Darren Drahota was convicted of disturbing the peace and fined $250 for e-mails he sent in 2006 to former University of Nebraska-Lincoln political science professor Bill Avery. At the time, Avery was running for a seat in the Nebraska Legislature, which he won, and Drahota was a UNL student.
Read more in the Sioux City Journal.
In June, the state Court of Appeals’ upheld the conviction and sentence. That ruling noted that Drahota used a libelous address, averylovesalqueda(at)yahoo.com, to send angry messages accusing Avery of treason, among other things.
Eugene Volokh, who is involved in the case on a pro bono basis, has blogged about the case on his site.

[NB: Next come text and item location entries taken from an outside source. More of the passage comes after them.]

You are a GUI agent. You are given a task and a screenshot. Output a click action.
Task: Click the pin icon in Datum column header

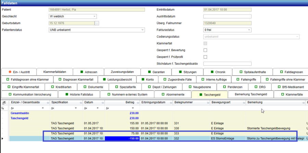(x=102, y=102)
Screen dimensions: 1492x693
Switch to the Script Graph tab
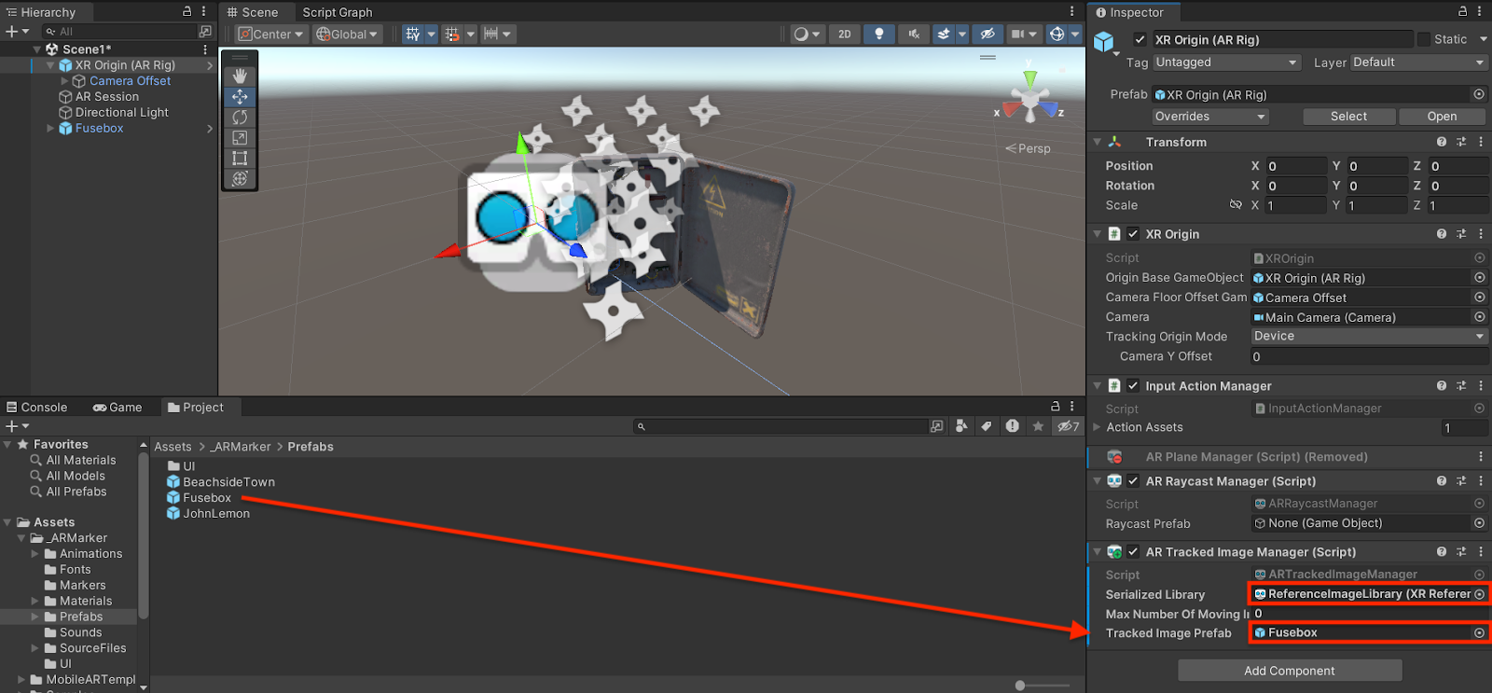337,12
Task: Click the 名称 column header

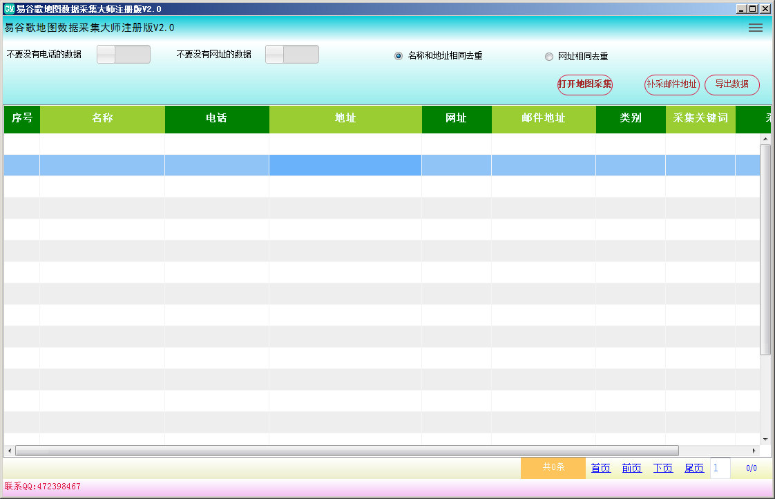Action: pos(102,118)
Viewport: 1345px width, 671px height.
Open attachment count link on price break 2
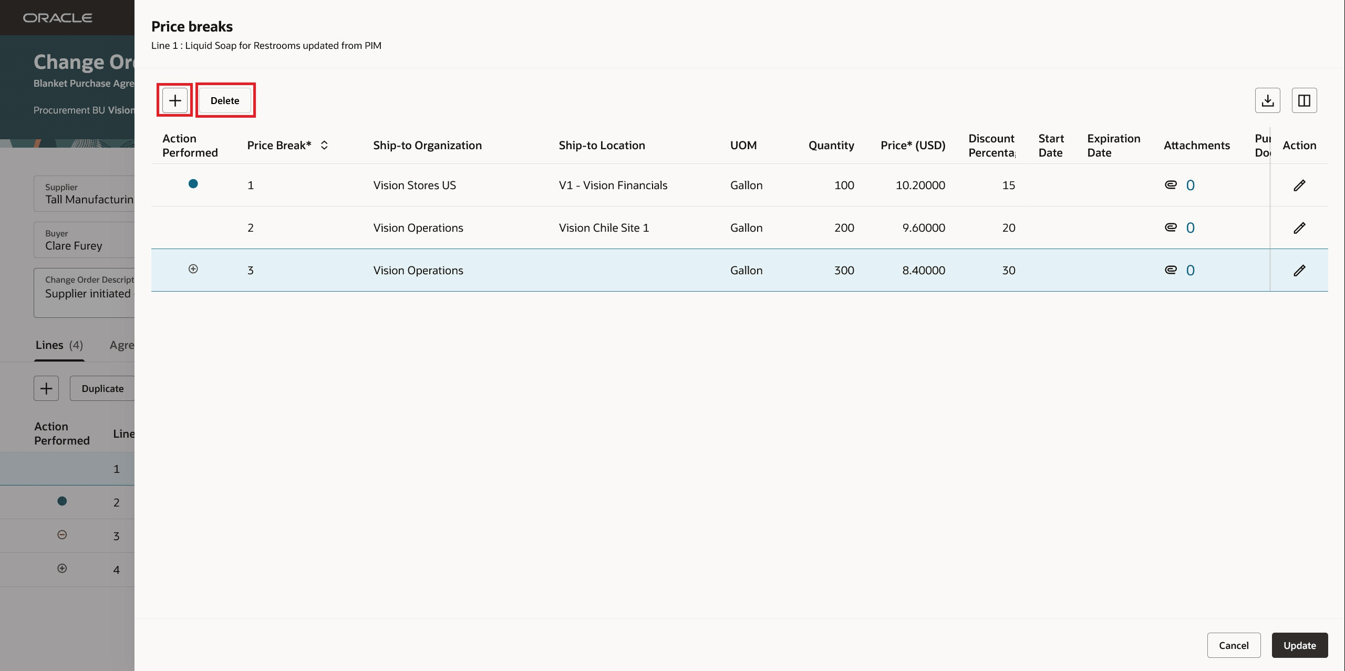pyautogui.click(x=1190, y=228)
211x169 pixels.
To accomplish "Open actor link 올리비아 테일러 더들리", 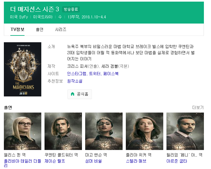I will click(23, 163).
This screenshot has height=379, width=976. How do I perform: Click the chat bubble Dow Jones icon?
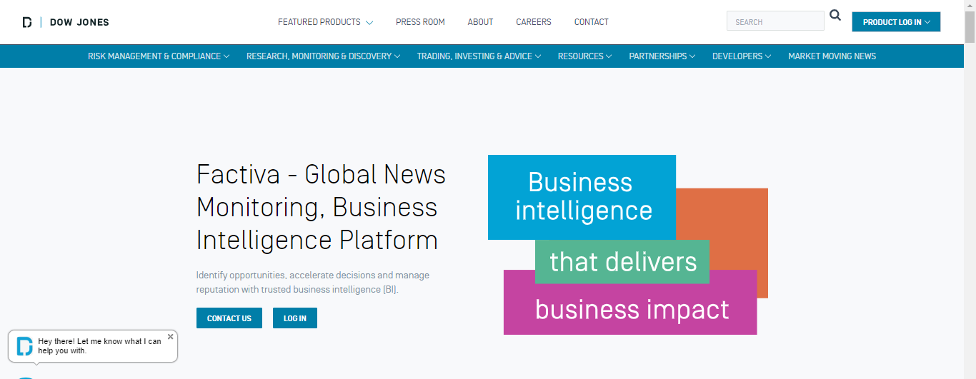25,346
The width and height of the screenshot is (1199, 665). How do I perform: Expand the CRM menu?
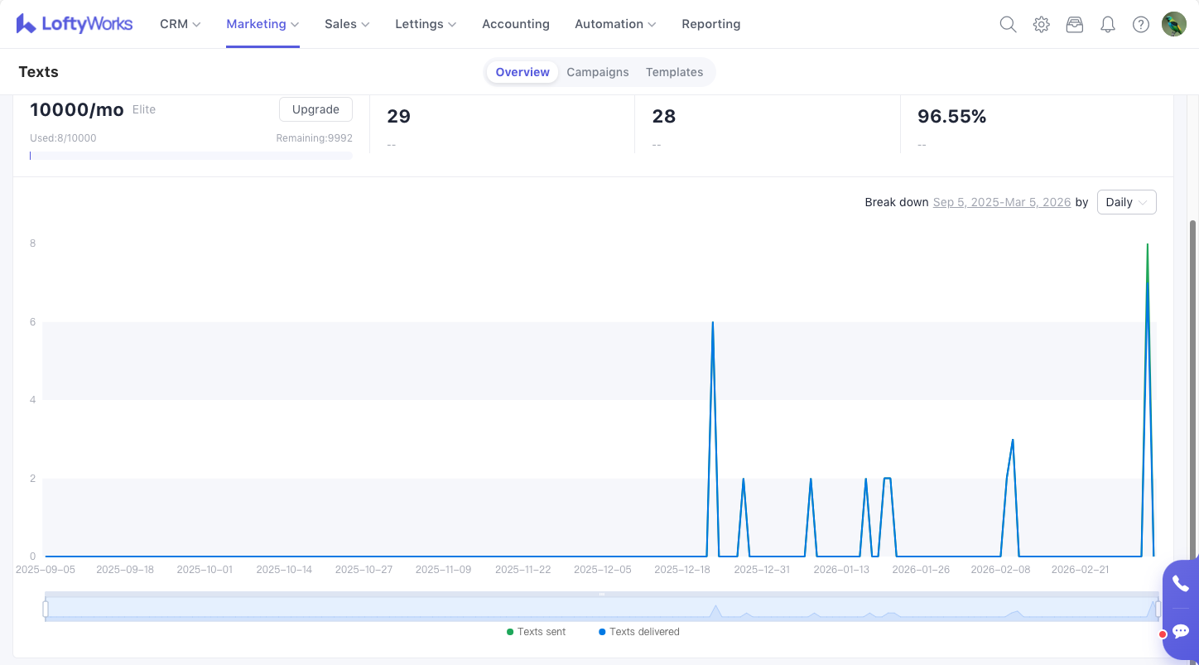[180, 24]
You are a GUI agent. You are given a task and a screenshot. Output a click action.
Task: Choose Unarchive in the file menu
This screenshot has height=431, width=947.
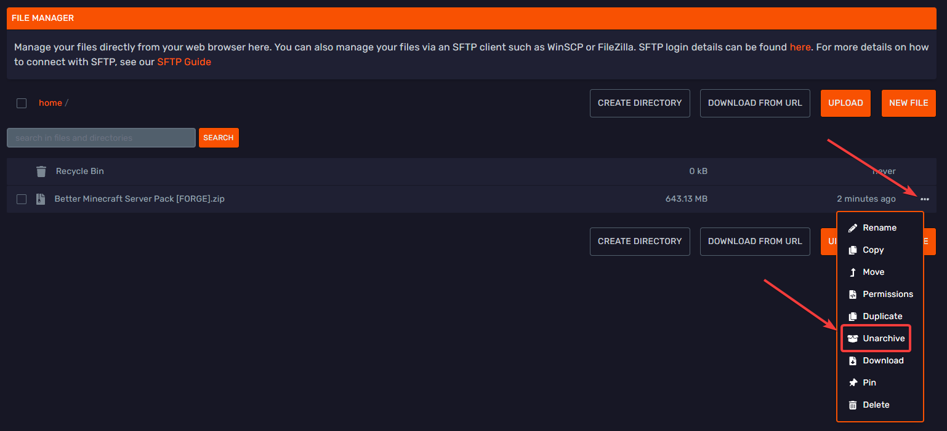click(883, 339)
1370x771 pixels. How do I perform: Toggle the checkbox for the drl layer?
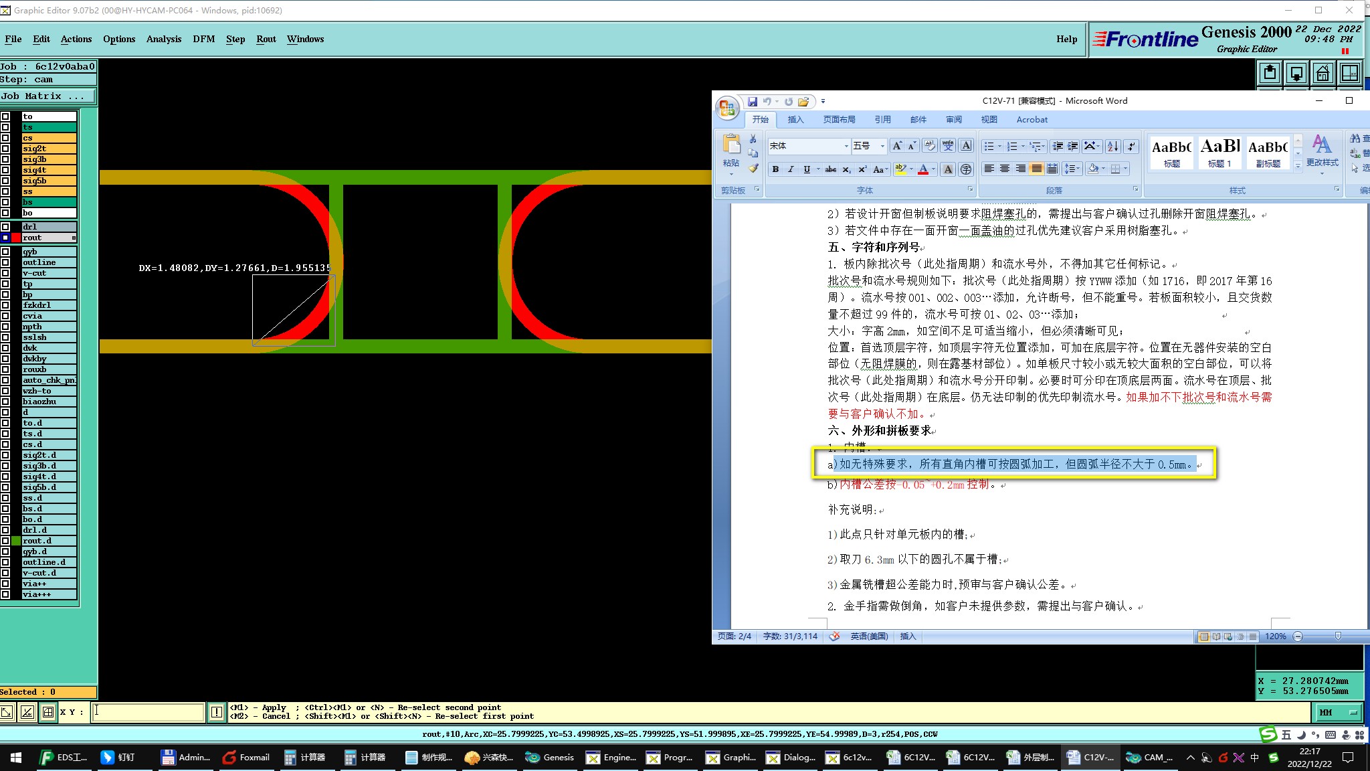(5, 227)
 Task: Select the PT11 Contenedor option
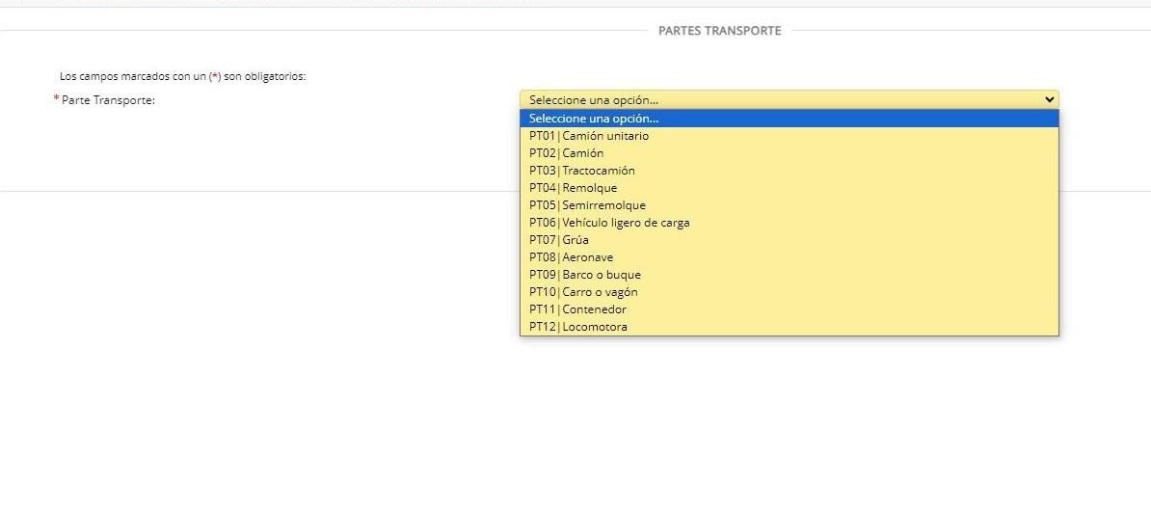(x=578, y=309)
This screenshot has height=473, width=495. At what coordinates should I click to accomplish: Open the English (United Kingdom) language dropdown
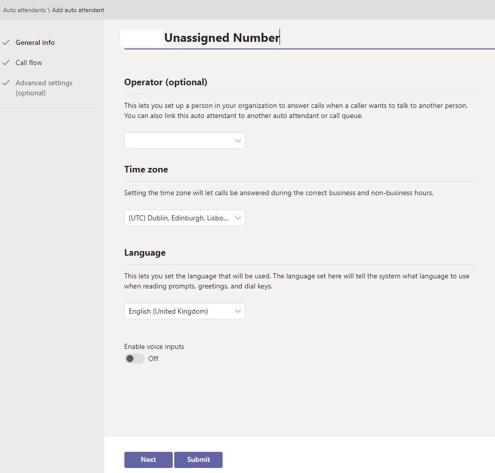[185, 311]
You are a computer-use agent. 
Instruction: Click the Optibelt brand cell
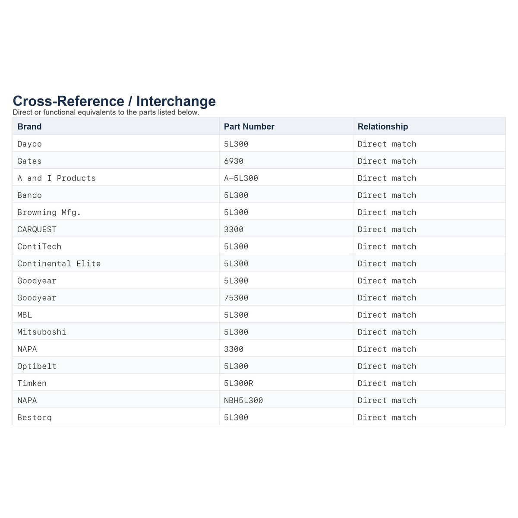pos(116,366)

Over on Feminist Law Professors, Ann Bartow quotes the two emails that formed the basis for the criminal prosecution and adds her own perspective:
Almost every feminist blogger I know has received this kind of e-mail or much worse, but rarely (never that I am aware of) will law enforcement take any action. The e-mailers are savvy enough to make only passive statements rather than overt threats, writing e.g. “You should choke on an enormous dick and die” rather than directly stating that they will kill you, and the pro forma police response is “this isn’t any actual threat and we can’t arrest people just for being nasty.” Here Avery’s concern about the e-mails was taken seriously by the police, and then by judges at both the trial and appellate levels. Some civil libertarians are enraged by this, perceiving an acute threat to the First Amendment if people like Drahota don’t have the right to send these kinds of anonymous e-mails to people who have asked them to cease contact. So this case bears watching.